Başkan Erbaş, Gazze’de yapılanları görmezden gelmenin vicdansızlık olduğunu belirterek, “Müslümanlar olarak bütün insanlığı buradaki zulmü durdurmaya davet ediyoruz. Çünkü mazlumun inancına, ırkına bakılmaz, zalimin de inancına, ırkına bakılmaz. Dolayısıyla insanlık olarak mazlumun inancına ırkına bakmadan yanında yer almamız lazım. Zalimin de inancına, ırkına bakmadan karşısında yer almamız lazım.” dedi.
“Bayram namazında şehitlerimiz ve Gazzeli kardeşlerimiz için dua edeceğiz”
Bayram namazında Gazzeliler için dua edileceğini duyuran Başkan Erbaş, “Farkındalığı oluşturmak için, bu zulmün bir an önce durması için hem çağrımızı yapacağız, hem de duamızı yapacağız.
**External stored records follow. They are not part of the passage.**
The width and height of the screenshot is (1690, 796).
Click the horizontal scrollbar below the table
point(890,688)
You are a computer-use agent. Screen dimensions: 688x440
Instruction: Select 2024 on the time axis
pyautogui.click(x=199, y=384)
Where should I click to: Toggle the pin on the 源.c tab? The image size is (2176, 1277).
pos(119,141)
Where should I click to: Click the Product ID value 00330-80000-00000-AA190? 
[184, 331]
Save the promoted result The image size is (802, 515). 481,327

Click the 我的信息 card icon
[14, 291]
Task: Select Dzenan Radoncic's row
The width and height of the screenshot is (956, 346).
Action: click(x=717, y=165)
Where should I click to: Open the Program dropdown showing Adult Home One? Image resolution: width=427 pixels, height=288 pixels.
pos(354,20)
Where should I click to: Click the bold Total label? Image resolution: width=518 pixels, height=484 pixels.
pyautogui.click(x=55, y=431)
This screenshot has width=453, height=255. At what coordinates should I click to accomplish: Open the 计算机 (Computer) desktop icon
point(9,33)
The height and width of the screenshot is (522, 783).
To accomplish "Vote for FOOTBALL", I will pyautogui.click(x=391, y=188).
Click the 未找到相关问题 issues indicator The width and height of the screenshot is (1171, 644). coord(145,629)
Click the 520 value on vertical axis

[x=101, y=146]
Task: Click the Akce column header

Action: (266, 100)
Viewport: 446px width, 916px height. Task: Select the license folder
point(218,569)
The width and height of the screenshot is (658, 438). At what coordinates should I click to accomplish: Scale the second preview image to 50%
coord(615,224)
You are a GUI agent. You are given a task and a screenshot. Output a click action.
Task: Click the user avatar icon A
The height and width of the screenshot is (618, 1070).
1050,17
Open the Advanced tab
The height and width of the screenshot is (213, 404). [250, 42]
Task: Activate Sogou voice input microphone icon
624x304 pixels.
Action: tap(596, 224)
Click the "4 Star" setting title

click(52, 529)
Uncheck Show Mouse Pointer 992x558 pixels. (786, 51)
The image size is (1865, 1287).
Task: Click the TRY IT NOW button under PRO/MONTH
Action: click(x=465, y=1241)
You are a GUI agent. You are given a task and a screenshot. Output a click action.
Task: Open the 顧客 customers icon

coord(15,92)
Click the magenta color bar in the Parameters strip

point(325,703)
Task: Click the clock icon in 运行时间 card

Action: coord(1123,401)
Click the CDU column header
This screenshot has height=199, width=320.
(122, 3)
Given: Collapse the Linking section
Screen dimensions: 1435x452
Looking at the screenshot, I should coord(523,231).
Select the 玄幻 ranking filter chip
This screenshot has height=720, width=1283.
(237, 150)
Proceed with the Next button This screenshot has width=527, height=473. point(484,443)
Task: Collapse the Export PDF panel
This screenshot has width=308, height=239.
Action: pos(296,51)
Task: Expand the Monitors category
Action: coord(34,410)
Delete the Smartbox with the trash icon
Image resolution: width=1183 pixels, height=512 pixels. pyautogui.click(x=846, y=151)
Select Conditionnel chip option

Yani biz Allah-u Teala’nın verdiği güç, kuvvetle yardımımızı yapacağız, boykotumuzu yapacağız ama ondan sonra, ‘Ya Rabbi bunları yaptık kabul buyur, yardım eyle Gazze’ye, Doğu Türkistan’a, Arakan’a, nerede mazlum varsa hepsine dua edeceğiz. Şehitlerimiz var, şehitlerimize dua edeceğiz.” açıklamalarında bulundu.